-- Work instructions --
Every record here must be copied exactly, except for the images it holds.

-- Supplied material --
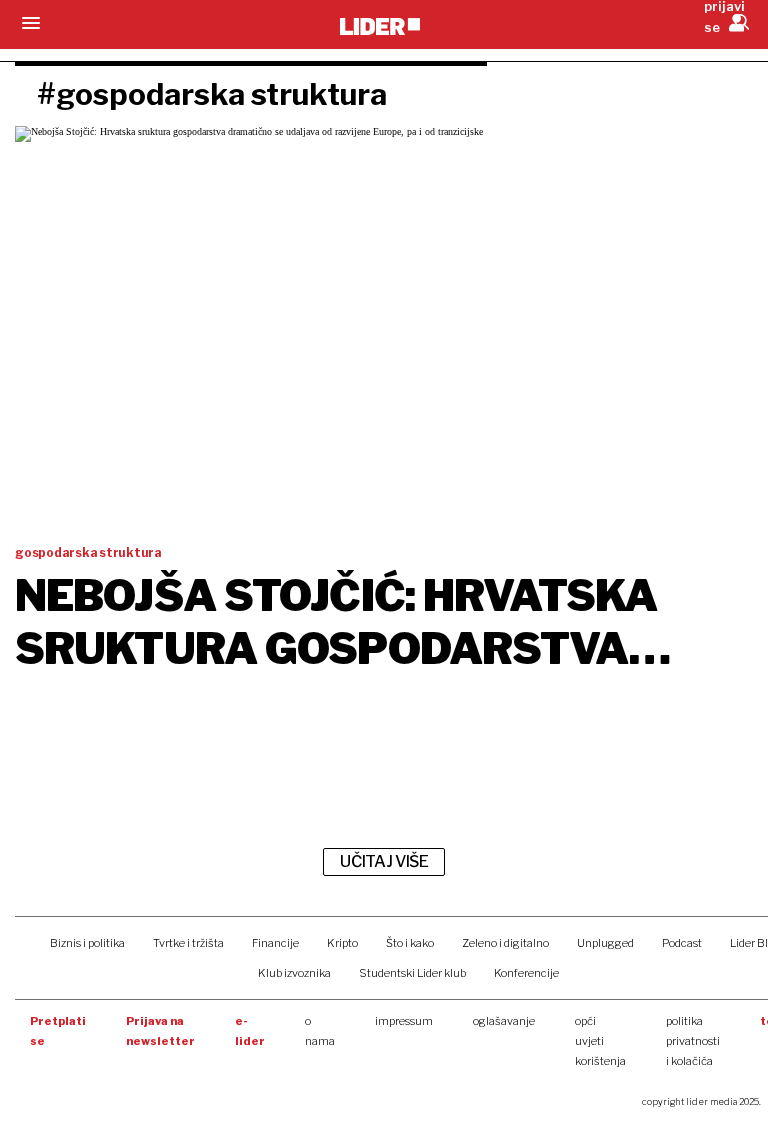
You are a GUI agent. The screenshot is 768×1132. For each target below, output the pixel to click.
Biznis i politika (87, 943)
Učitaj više (384, 861)
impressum (404, 1021)
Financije (275, 943)
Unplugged (605, 943)
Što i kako (410, 943)
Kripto (342, 943)
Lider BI (749, 943)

-- Solved problem --
You are a GUI agent. The screenshot is 768×1132. For each target below, output the pixel to click.
Biznis i politika (87, 943)
Učitaj više (384, 861)
impressum (404, 1021)
Financije (275, 943)
Unplugged (605, 943)
Što i kako (410, 943)
Kripto (342, 943)
Lider BI (749, 943)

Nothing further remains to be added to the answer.